◆ Your assignment:
Pick up the essay below on fluorine and the fluorous phase, writing on from its last sentence.
++++ Extract to read
The Good, The Bad And The Ugly

The Organic, the Aqueous, and the Fluorous phasesin their Mexican Stand-Off. Taken from [1].

‘Every gun makes its own tune.’ 

– The Man with No Name (Clint Eastwood), in ‘The Good, The Bad And The Ugly’.

 

Chemistry, like life, is dictated by the golden rule 'like dissolves like'. Just like a Western film - the showdown is always between a good guy and a bad guy, right? But then there is the great Sergio Leone, who shows that human nature is not that simple (and Eastwood makes his day in this way). There can be 'The Good, The Bad, and The Ugly', and in chemistry there can be someone else who doesn't want to mend any fences with neither the greasy organic nor the watery aqueous. That, has something to do with a guy called 'Fluorine'.

A CH4 Molecule. Taken from [2].

A CF4 molecule. Taken from [3].

Fluorine is always special. It ranks the first in electronegativity (a really electron density bully here), and its size is huge. 4 small hydrogen atoms surround a big carbon atom to form methane (CH₄), but when the hydrogen is swapped as fluorine, the resulting CF₄ becomes 4 huge fluorine atoms burying 1 skinny

poor carbon atom. If you imagine you have a long carbon chains with all fluorines substituted on it - the result can be said as a 'fluorine blanket'.
++++++++
++++ Exercise data
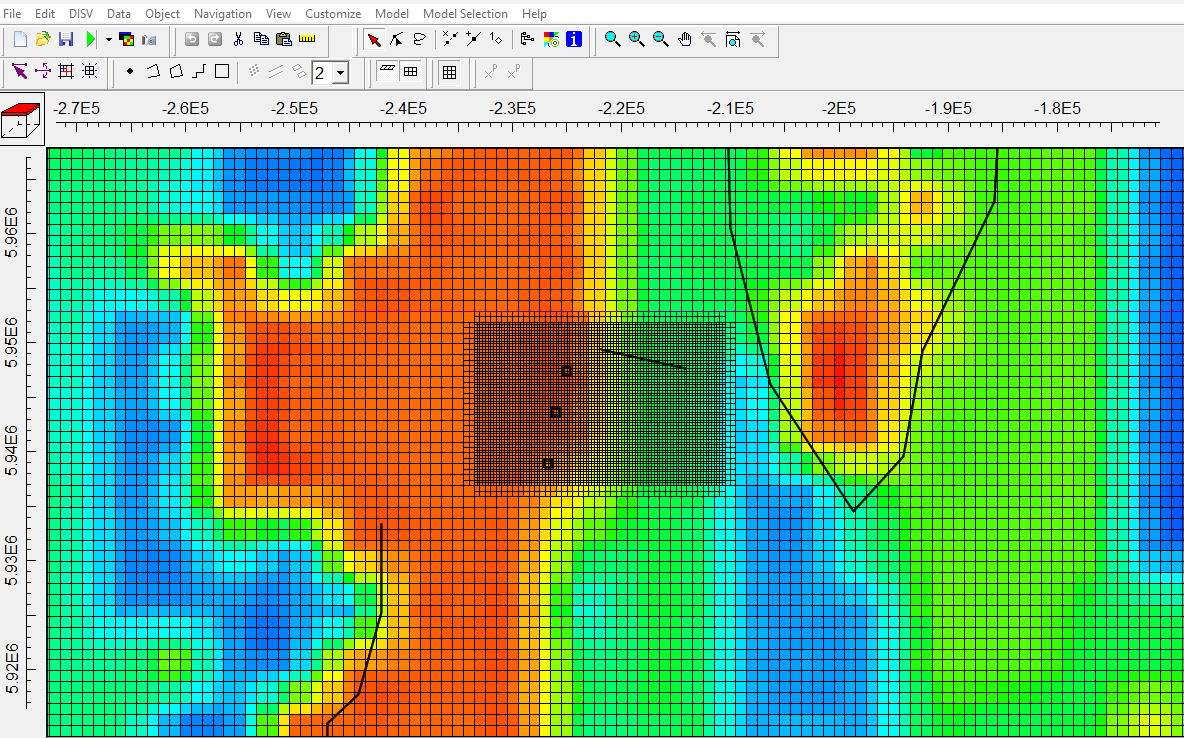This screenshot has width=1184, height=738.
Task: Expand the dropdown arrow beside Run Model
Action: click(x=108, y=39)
++++++++
◆ Answer box:
That leads us to a new concept known as 'Fluorous'. 'Fluorous', to start with, is related to fluorine.  Yet to understand how we can get something from this, we have to be careful about the meaning. A compound with fluorine atoms on it does not necessarily mean it is 'fluorous', as 'fluorous' takes a rather narrow definition. First, you have to have a lot of fluorine atoms in a compound to be fluorous (the current understanding is that the fluorine content should contribute to at least 60% of the total molecular weight¹), and second, the fluorine atoms have to be closely packed on the organic molecule, not dispersed throughout a fatty organic compound with a large molecular weight. If these 2 criteria can be fulfilled, when you dissolve a fluorous compound or solvent into an organic phase, even though it is non-polar (means it hates water), it can still be separated into 2 phases, and so a fluorous-organic bi-phase can be established. This is great because you can start to engineer novel concepts in reaction design and catalysis, and this should simplify separation and purification procedures.

This time, I will share with you 2 pieces of great work that is related to fluorous chemistry.

by Ed Law
27/03/2015

Reference:

1. http://www.fluorous.com/journal/?paged=65

2. http://commons.wikimedia.org/wiki/File:Methane-3D-space-filling.png

3. http://commons.wikimedia.org/wiki/File:Tetrafluoromethane-3D-vdW.png

4. I. T. Horváth, J. Rábai , Science, 1994, 266, 5182, 72-75. 

5. For those organic compounds which have a fluorine content of more than 60%, they are specifically known as ‘heavy’ fluorous compound. There are also ‘light’ fluorous compounds (which has <40% Fluorine by weight, see Handbook of Fluorous Chemistry, Chapter 8 and references cited therein). In my following 2 articles, the term ‘fluorous’ means ‘heavy’ fluorous compounds.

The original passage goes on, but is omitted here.